Lawmakers on all sides promise that if the impasse goes on and doctors receive the lower payments, they’ll get repaid retroactively through automatically reprocessed claims. That’s more difficult than it sounds, given the millions of Medicare claims that have to be processed every day. A comparable situation that occurred in early 2006 took six months to fully fix.

HHS Secretary Mike Leavitt had promised Friday that his agency “will take all steps available to the department under the law to minimize the impact on providers and beneficiaries.” On Monday, the department used its administrative tools to delay implementing the scheduled 10.6 percent cuts.

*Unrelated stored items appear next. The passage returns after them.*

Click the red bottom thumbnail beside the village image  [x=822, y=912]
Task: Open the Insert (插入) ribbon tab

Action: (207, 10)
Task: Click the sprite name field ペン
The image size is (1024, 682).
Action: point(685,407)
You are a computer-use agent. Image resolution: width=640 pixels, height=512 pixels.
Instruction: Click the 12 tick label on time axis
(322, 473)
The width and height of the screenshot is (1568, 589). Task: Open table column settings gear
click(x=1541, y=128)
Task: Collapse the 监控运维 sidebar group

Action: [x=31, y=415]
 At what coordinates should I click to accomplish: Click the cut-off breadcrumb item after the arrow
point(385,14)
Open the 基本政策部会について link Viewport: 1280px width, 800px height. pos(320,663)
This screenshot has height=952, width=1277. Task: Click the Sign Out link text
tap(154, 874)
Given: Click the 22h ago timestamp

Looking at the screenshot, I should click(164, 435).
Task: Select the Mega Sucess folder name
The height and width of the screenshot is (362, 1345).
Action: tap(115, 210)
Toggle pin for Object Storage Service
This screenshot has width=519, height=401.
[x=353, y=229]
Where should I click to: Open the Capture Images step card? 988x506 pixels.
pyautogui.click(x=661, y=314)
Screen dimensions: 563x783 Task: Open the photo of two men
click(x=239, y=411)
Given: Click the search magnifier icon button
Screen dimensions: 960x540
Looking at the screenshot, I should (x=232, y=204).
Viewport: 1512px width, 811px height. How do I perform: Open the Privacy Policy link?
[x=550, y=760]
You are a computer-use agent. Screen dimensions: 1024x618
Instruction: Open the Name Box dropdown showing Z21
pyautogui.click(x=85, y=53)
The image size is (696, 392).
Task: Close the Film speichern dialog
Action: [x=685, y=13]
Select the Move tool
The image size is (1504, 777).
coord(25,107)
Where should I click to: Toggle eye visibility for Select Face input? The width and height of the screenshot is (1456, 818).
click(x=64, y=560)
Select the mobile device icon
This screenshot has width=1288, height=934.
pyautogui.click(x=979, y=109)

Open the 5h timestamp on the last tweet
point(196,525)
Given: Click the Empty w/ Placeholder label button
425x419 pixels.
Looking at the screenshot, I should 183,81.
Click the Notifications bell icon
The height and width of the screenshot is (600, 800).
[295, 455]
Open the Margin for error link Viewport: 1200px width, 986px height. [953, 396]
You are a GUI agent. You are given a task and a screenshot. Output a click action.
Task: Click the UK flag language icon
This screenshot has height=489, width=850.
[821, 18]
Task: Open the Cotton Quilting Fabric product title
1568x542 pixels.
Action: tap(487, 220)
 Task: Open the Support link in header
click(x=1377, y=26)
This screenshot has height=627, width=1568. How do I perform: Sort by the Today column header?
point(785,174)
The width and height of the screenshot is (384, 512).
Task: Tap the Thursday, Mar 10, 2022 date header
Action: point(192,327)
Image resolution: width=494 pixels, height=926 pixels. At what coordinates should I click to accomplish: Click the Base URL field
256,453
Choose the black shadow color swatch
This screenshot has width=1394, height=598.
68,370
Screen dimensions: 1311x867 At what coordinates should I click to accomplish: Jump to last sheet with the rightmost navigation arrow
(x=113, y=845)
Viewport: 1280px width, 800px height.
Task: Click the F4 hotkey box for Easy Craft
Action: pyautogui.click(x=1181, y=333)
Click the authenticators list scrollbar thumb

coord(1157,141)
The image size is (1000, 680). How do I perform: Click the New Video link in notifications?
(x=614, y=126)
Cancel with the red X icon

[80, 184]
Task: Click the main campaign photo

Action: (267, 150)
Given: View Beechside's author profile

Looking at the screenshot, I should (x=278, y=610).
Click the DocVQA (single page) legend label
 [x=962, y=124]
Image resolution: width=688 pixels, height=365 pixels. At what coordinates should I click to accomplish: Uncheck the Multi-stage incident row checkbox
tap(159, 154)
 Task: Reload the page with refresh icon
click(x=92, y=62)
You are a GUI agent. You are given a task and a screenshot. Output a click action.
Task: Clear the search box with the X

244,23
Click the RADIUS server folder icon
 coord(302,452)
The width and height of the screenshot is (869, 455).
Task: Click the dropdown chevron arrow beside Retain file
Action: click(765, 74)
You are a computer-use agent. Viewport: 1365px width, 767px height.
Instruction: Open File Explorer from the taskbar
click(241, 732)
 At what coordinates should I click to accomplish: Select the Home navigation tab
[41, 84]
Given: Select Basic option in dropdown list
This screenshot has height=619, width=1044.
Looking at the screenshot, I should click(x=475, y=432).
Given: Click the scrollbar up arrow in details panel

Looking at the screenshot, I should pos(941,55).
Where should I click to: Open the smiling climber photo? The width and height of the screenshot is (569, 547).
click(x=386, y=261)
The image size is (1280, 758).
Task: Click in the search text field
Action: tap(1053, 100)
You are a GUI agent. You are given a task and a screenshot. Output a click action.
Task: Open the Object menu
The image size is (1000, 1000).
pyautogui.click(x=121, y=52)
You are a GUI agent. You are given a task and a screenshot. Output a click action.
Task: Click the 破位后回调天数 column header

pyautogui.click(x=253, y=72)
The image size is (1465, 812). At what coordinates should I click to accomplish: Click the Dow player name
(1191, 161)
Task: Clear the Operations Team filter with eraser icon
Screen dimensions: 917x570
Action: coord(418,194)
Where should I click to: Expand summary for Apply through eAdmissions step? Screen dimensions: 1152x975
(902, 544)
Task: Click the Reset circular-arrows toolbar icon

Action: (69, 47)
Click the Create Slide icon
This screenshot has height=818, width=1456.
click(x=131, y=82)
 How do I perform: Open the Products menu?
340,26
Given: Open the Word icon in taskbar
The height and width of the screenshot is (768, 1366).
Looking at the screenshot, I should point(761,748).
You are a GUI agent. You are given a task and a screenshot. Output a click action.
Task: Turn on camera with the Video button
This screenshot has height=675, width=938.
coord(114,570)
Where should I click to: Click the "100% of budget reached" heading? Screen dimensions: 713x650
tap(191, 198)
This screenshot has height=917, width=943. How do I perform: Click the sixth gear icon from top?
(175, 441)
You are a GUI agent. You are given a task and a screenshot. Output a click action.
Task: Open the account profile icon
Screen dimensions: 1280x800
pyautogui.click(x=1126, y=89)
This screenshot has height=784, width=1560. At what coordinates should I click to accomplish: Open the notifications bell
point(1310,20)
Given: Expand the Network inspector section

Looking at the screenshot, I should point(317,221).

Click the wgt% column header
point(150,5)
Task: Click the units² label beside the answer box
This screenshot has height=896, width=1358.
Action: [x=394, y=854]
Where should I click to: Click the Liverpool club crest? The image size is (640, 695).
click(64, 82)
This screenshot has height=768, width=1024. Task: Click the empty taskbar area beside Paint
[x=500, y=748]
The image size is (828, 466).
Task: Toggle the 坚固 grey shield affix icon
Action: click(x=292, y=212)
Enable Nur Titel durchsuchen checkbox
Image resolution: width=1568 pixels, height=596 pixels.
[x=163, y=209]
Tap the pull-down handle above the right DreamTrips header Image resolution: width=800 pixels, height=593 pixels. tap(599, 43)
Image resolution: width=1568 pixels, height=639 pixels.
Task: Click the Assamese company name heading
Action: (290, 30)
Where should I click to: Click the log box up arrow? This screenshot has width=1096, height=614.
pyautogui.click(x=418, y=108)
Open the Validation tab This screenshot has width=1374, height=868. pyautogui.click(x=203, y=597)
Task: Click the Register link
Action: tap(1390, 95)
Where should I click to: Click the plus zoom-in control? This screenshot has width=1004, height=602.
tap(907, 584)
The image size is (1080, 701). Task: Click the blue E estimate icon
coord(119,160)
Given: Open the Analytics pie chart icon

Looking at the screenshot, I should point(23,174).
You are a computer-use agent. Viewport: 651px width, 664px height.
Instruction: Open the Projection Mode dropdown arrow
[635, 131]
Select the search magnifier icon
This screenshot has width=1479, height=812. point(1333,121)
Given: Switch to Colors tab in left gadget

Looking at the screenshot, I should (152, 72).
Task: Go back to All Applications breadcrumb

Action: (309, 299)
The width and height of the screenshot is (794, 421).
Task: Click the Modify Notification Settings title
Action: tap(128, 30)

Democrats on Capitol Hill say that the administration is following existing anti-fraud rules that require a two-week delay before most Medicare payments to doctors can be paid anyway. Republicans say the real issue is processing of claims, not the payment of them.

Almost every year, Congress finds a way to block the automatic Medicare cuts. But last week the Senate fell just one vote short of the 60 needed to proceed to legislation that would have stopped the cut.

In a particularly vitriolic exchange, Democrats and Republicans blamed each other for what Dr. Nancy H. Nielsen, president of the American Medical Association, said has put the country “at the brink of a Medicare meltdown.”

“Seniors need continued access to the doctors they trust. It’s urgent that Congress make that happen,” the AMA said in ads taken out in Capitol Hill newspapers read by members of Congress and their aides.

Doctors have complained for years that Medicare payments have failed to cover rising costs.

This year, majority Democrats homed in on cutting the Medicare Advantage program, which is an ideological issue for both parties. The Bush administration and Republicans like Medicare Advantage because it lets the elderly and disabled choose to get their health benefits through private insurers rather than through traditional Medicare. Democrats argued that government payments to the insurers are too generous.

The White House warned that President Bush would be urged to veto a bill that contained cuts to Medicare Advantage.

That didn’t stop the House last Tuesday from approving the legislation 355-59, well above the margin needed to override a veto. Every Democrat supported it, and Republicans, bucking their president, voted 129-59 for it.

Associated Press writers Kevin Freking and Andrew Taylor contributed to this report.